Thanks for the announcement.

[wr]

David Eibling

This concept of openness in PHR design is critical. One primary critical role openness may play is as a tool to avoid building a "Tower of Babel" of system interaction strategies. Disparate strategies will confuse not only patients, but providers as well. A plethora of proprietary displays and interaction designs might impair the ability of the public to learn standard ways of accessing information. Current information display paradigms used by physicians and other healthcare providers are often obscure, and, in fact, may be unrecognizable by those in other disciplines. Using an online tool we studied user comprehension of icons that we thought would be easily recognized - and in fact, our test audience agreed with us only about 2/3 of the time. (unpublished data)
My personal bias is that HHS should tackle this, but I sense the strategy is to let market forces shake out the best strategies. Unfortunately, in the meantime we will waste time, opportunity, and perhaps even lives. A concept of open sharing of data formats and display strategies will enable system developers to pick from the best without the fear of licensing costs or, even worse, the spectre of future litigation should there be a possibility of patent infringement. (think Blackberry)

Sign me up for an advance copy of Elliot Maxwell's paper!

Bernard Farrell

I'd be interested in a copy.

I advocated for a standard API just for blood glucose meters.

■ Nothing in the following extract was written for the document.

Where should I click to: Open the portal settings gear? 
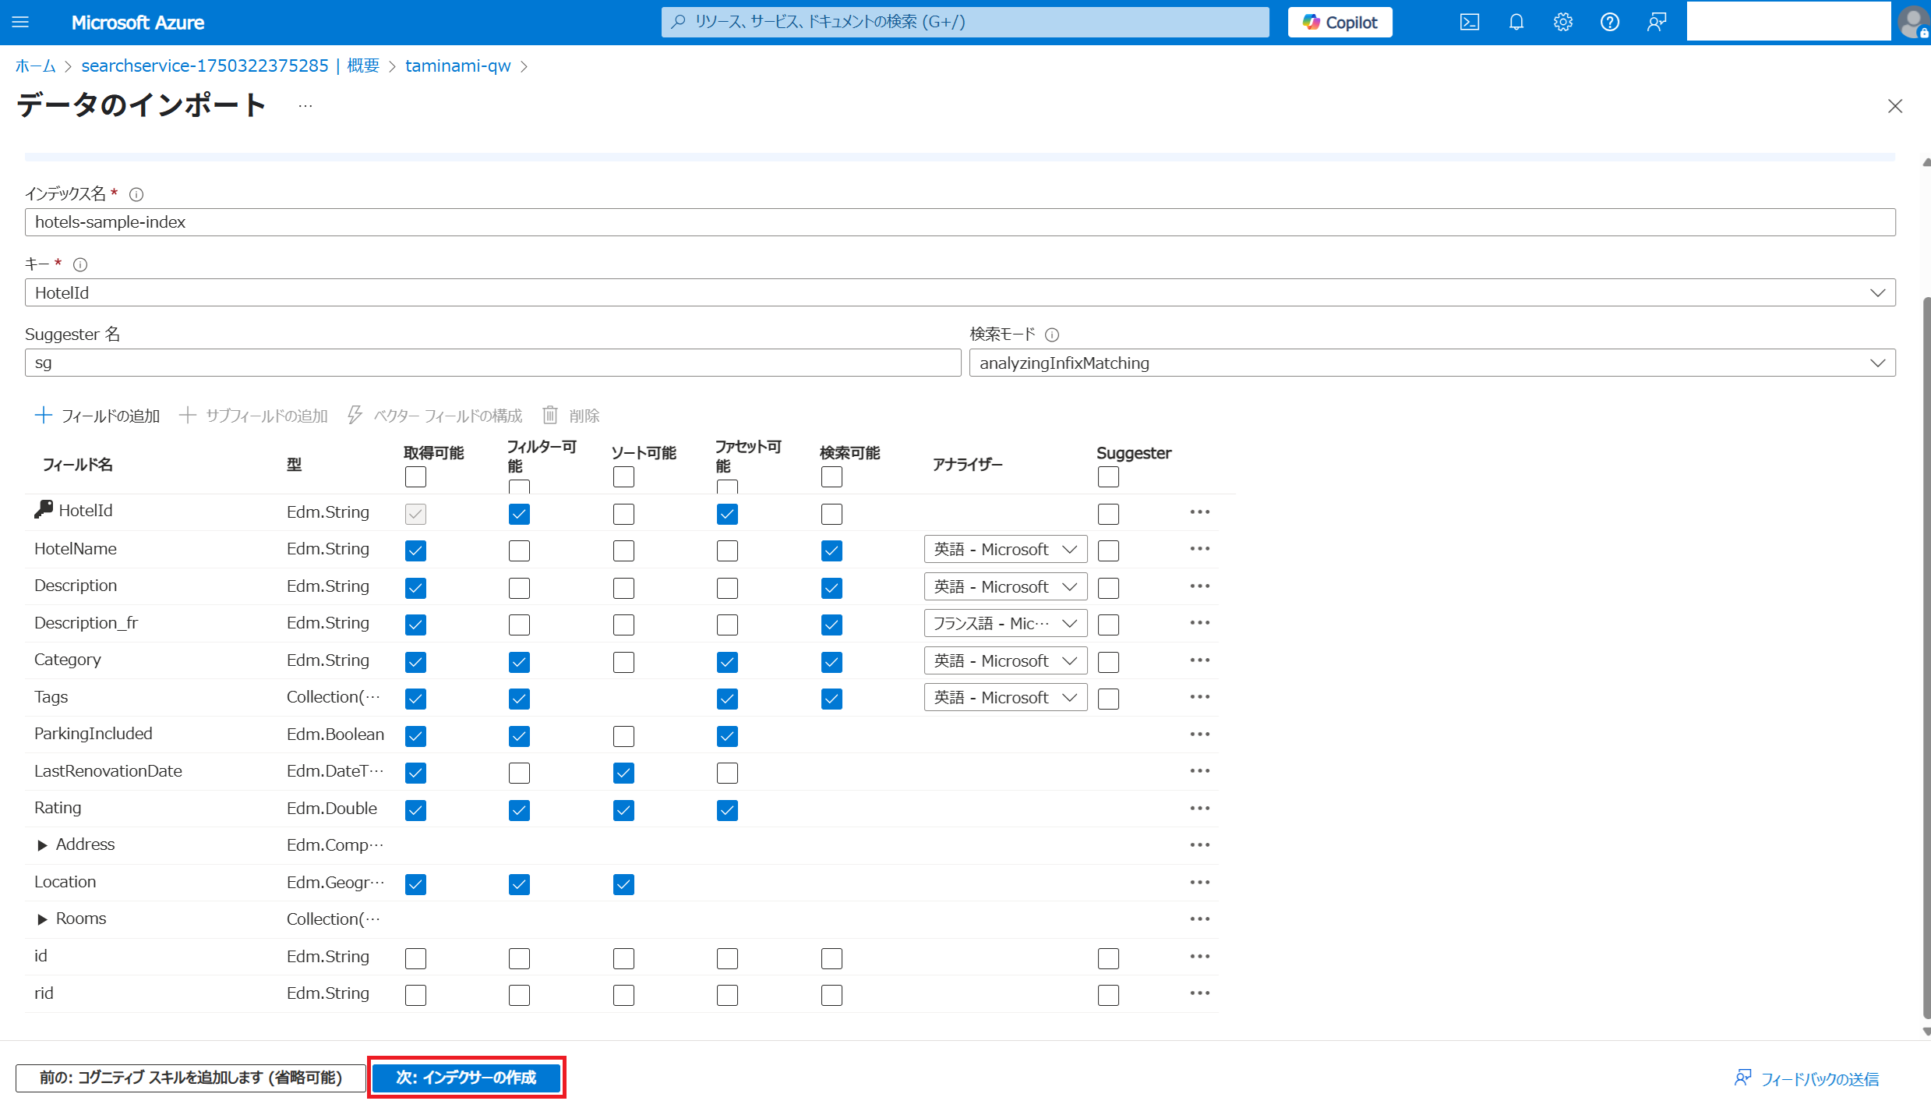click(1562, 23)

So far the industry doesn't see the benefit in this, despite lots of examples from other industries where adoption of standards has increased markets and improved add-on products.

Rahul Shetty

I'd would be interested in a copy of Elliot's "Openness in Healthcare" paper.

The current health care system is fragmented,there is no sharing of data among various health care providers.Although there are more than 200 different vendors of PHR products in the market today,most of them are islands of health information as you cannot communicate or share the health data stored in them.
Opening the API can be the key to develop a better PHR and also can help in accelerated adoption of PHR among patients and physicians.

That is the reason we started the Open MedicDrive project, as a collaborative Wiki of medicdrive for advancing and educating consumers world wide about the role of Health care Information Technology in Personal Health Record Management.

Jen McCabe Gorman

Lygeia - thanks for including info on Elliot's forthcoming work. I'd very much appreciate an advance copy of "Openness in Healthcare." The burgeoning Health 2.0 movement (Matthew Holt, The Health Care Blog) addresses similar issues involving user-generated and consumer-oriented healthcare systems. Blogging and other IT and web-based resources allow an advantage in that healthcare administrators and executives can utilize the wisdom of crowds while data-hunting and info-gathering prior to strategic planning. In terms of related innovation, I would love to see a user-controlled API that would allow me to (eventually) link financial data to my PHR...purchases of vitamins and supplements that remind me when to purchase again but also download the use of such supplements to my standard history and physical form, etc. The idea would be a compendium I could access online (web-hosted) but print out for my personal use at docs offices, hospitals, etc.